:: Written instruction ::
Render the data, starting at the beginning and ending at the line that contains "coord(1231,113)", as a two-column CSV with the headers "instruction" and "answer". Put each instruction and its answer on one row, each in its own quoted field, with line breaks replaced by spaces.

[Collection entries]
>> begin

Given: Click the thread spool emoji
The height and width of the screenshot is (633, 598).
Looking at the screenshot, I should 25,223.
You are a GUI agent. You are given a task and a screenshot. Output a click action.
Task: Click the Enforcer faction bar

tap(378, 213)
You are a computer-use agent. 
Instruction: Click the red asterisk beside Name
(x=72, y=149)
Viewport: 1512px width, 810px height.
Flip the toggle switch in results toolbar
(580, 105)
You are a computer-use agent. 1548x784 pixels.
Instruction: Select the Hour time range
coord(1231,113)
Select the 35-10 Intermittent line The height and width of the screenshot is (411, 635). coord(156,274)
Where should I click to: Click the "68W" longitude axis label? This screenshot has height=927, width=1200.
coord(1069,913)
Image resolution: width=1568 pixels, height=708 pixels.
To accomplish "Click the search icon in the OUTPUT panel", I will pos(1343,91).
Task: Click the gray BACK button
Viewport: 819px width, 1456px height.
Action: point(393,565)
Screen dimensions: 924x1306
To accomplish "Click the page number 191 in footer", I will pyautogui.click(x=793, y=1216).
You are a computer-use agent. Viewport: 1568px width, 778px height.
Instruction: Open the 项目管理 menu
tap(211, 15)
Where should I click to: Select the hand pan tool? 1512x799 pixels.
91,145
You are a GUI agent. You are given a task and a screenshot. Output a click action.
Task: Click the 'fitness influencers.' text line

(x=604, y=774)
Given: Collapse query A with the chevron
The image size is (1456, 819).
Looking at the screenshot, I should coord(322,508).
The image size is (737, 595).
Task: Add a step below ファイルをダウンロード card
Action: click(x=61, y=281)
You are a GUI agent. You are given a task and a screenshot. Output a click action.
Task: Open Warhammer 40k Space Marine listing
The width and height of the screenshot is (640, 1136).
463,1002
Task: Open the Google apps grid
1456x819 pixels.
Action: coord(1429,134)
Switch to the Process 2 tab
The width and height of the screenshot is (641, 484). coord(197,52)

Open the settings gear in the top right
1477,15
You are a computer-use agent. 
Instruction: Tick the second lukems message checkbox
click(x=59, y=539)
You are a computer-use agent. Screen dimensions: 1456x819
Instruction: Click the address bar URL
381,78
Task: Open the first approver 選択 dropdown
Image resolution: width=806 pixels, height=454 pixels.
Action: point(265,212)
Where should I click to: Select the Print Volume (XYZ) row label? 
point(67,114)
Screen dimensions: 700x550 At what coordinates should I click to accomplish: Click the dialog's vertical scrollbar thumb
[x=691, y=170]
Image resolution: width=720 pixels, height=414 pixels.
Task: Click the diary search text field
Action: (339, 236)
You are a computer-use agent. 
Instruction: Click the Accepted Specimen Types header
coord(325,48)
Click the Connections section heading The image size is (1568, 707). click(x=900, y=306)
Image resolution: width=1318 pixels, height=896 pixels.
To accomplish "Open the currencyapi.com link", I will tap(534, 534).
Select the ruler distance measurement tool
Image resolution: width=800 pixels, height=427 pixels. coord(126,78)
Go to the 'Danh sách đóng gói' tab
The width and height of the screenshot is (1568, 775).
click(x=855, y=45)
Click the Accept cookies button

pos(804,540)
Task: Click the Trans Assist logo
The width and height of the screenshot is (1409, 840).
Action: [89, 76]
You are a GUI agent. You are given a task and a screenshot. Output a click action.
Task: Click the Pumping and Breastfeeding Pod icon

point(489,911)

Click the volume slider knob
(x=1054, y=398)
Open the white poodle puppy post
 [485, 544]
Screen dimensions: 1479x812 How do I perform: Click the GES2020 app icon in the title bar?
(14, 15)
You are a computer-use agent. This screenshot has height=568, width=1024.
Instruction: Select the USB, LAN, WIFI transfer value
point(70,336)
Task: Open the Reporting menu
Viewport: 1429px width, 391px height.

>> end

:: Task answer ::
instruction,answer
"Given: Click the thread spool emoji The height and width of the screenshot is (633, 598).","Looking at the screenshot, I should 25,223."
"You are a GUI agent. You are given a task and a screenshot. Output a click action. Task: Click the Enforcer faction bar","tap(378, 213)"
"You are a computer-use agent. Instruction: Click the red asterisk beside Name","(x=72, y=149)"
"Viewport: 1512px width, 810px height. Flip the toggle switch in results toolbar","(580, 105)"
"You are a computer-use agent. 1548x784 pixels. Instruction: Select the Hour time range","coord(1231,113)"